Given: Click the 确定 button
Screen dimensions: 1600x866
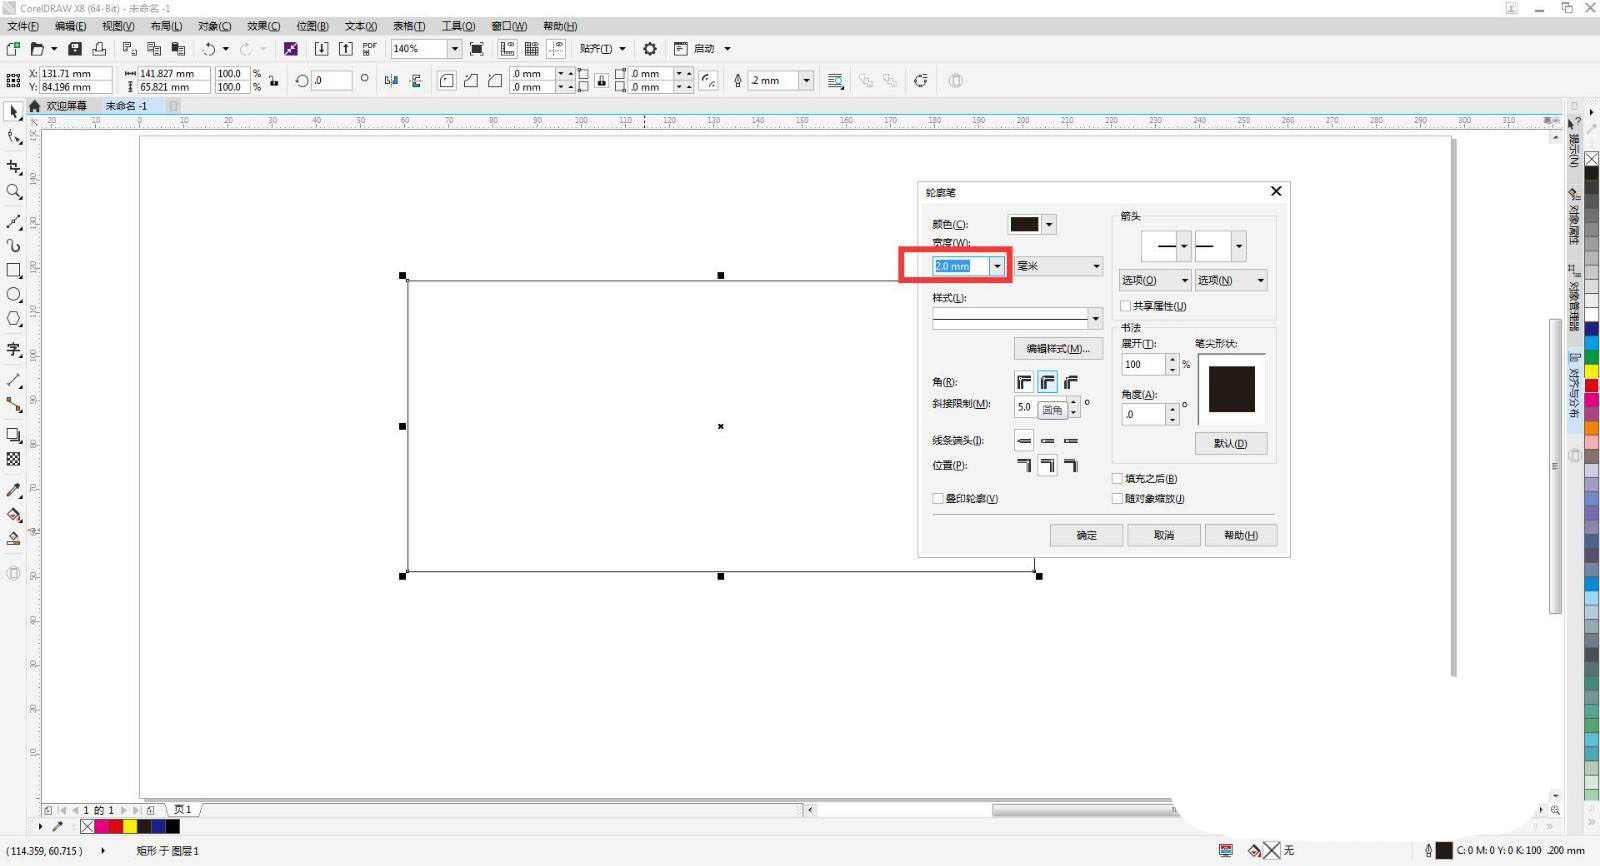Looking at the screenshot, I should (1086, 535).
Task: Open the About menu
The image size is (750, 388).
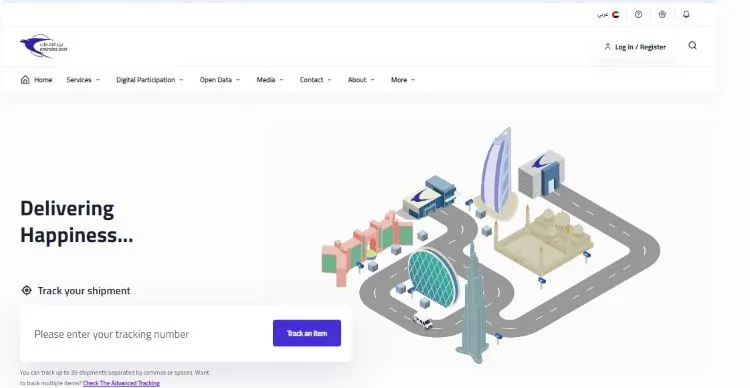Action: tap(361, 80)
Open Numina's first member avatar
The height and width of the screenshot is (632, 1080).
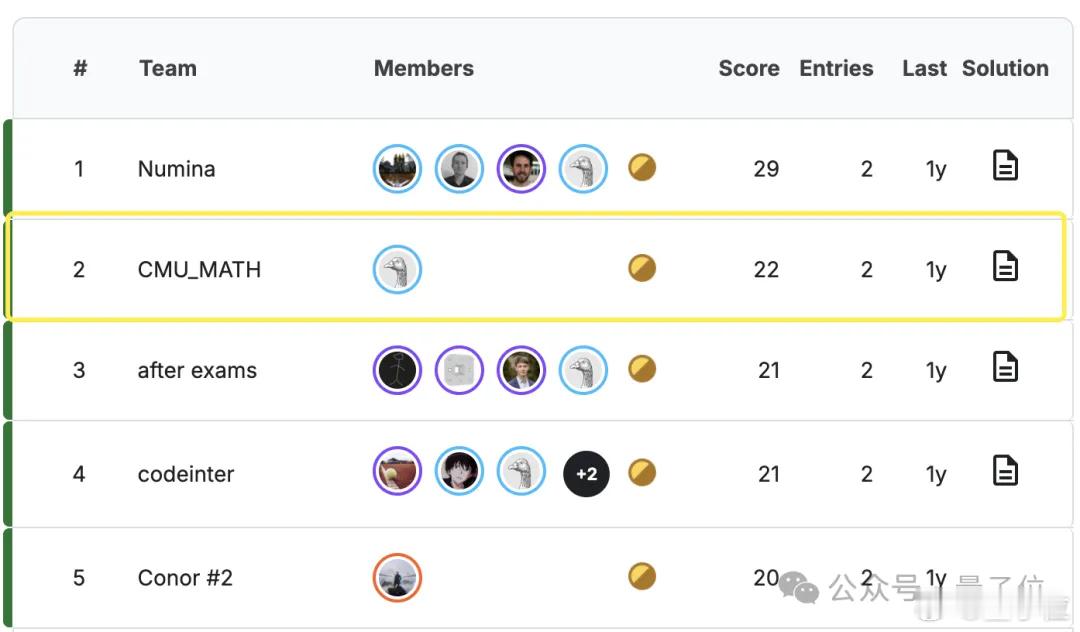(397, 169)
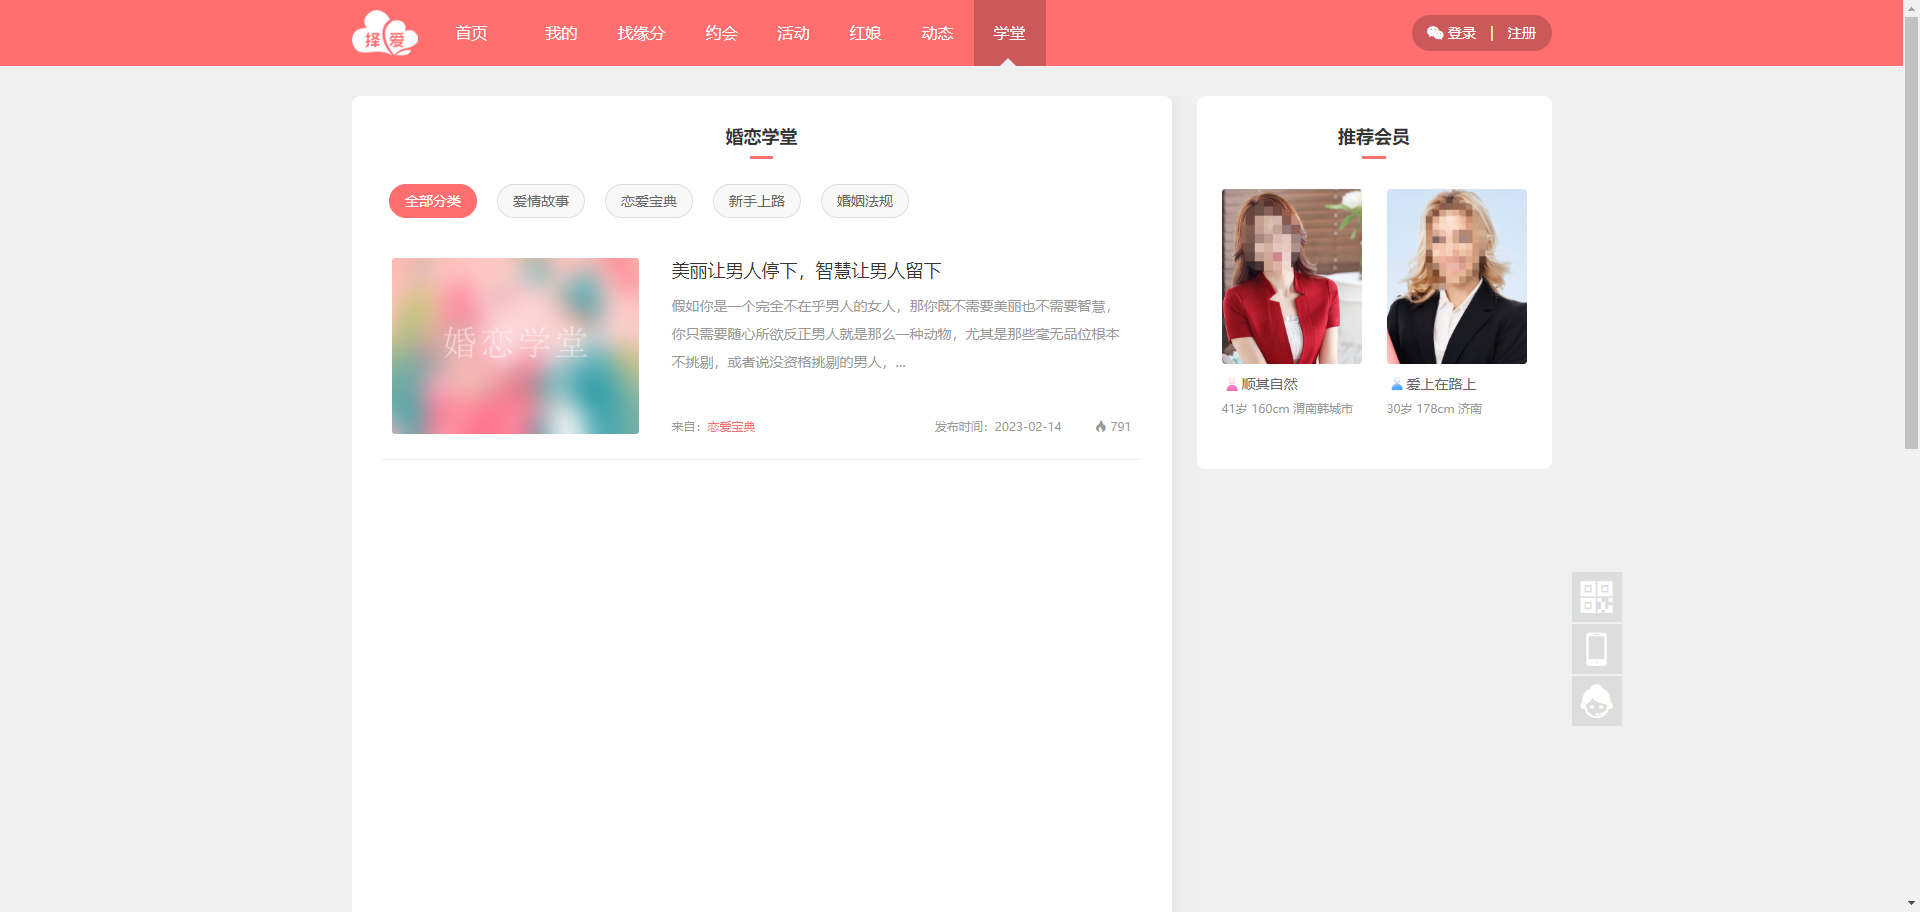Open the customer service avatar icon

(x=1596, y=701)
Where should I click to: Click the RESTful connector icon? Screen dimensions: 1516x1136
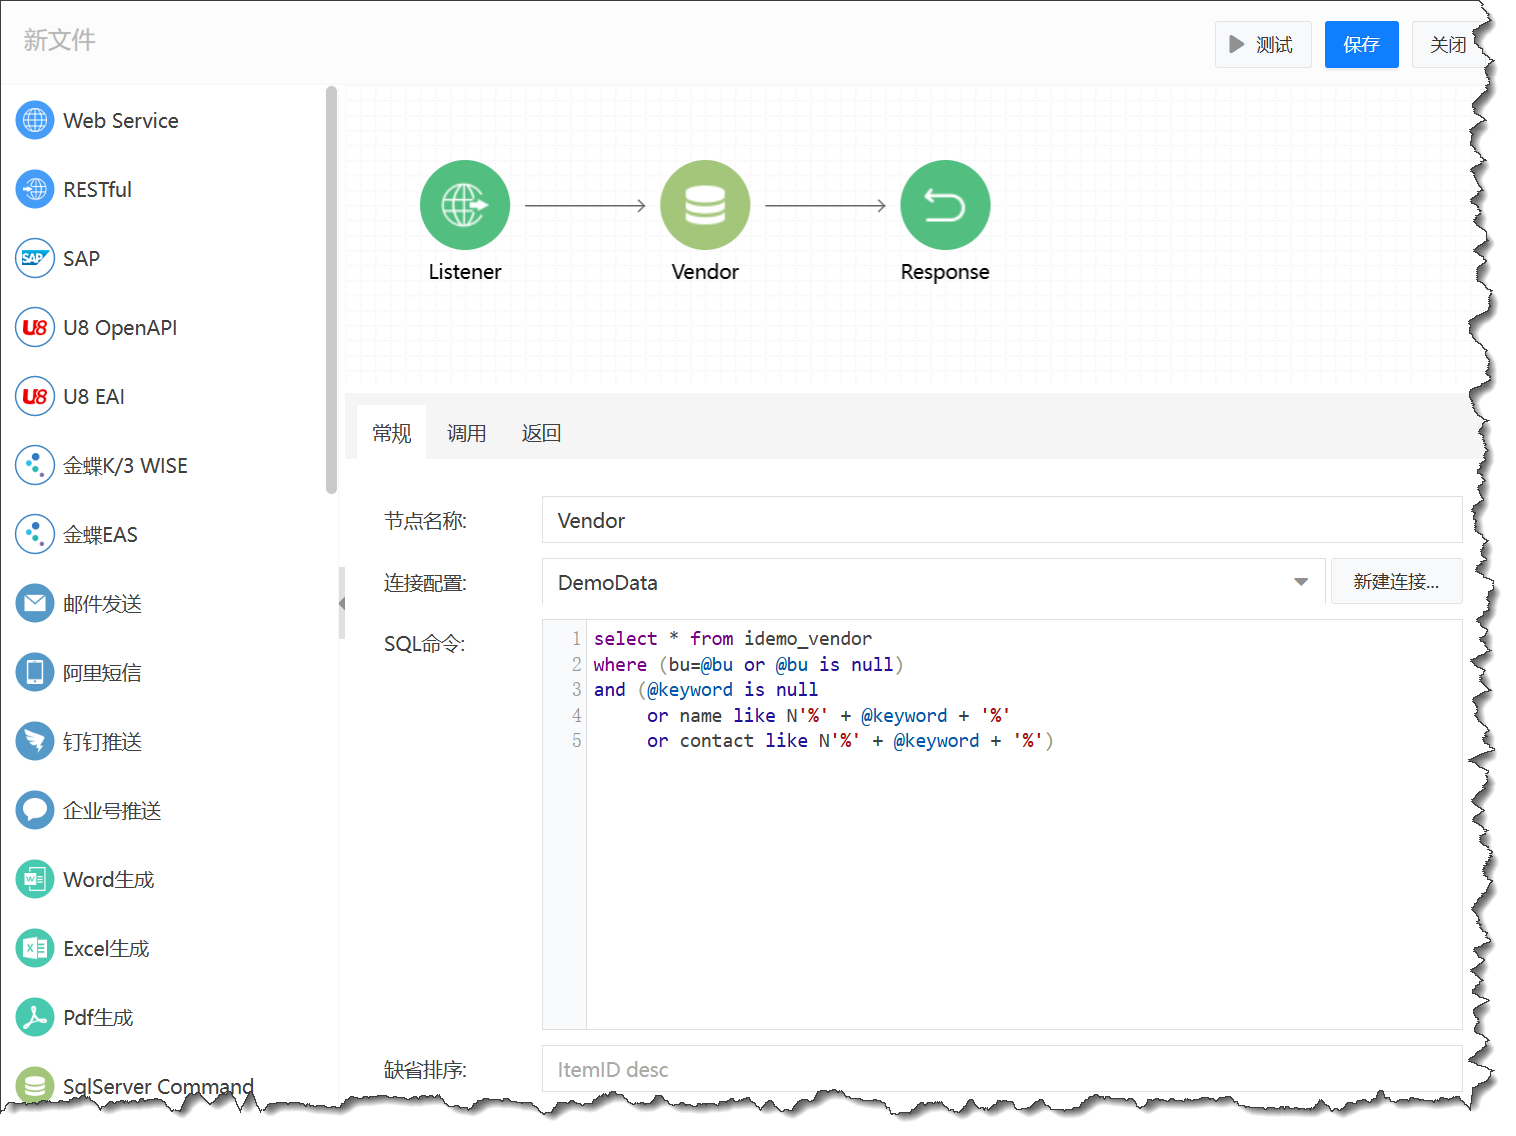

◆ What to work on
Set down exactly the lines between the one with "Open Numina's first member avatar" and the last line of the material above, both included, but none of the pictures.

◆ Response to the task
Open Numina's first member avatar
The height and width of the screenshot is (632, 1080).
(397, 169)
Open the customer service avatar icon

(x=1596, y=701)
Where should I click to: Click the RESTful connector icon? Screen dimensions: 1516x1136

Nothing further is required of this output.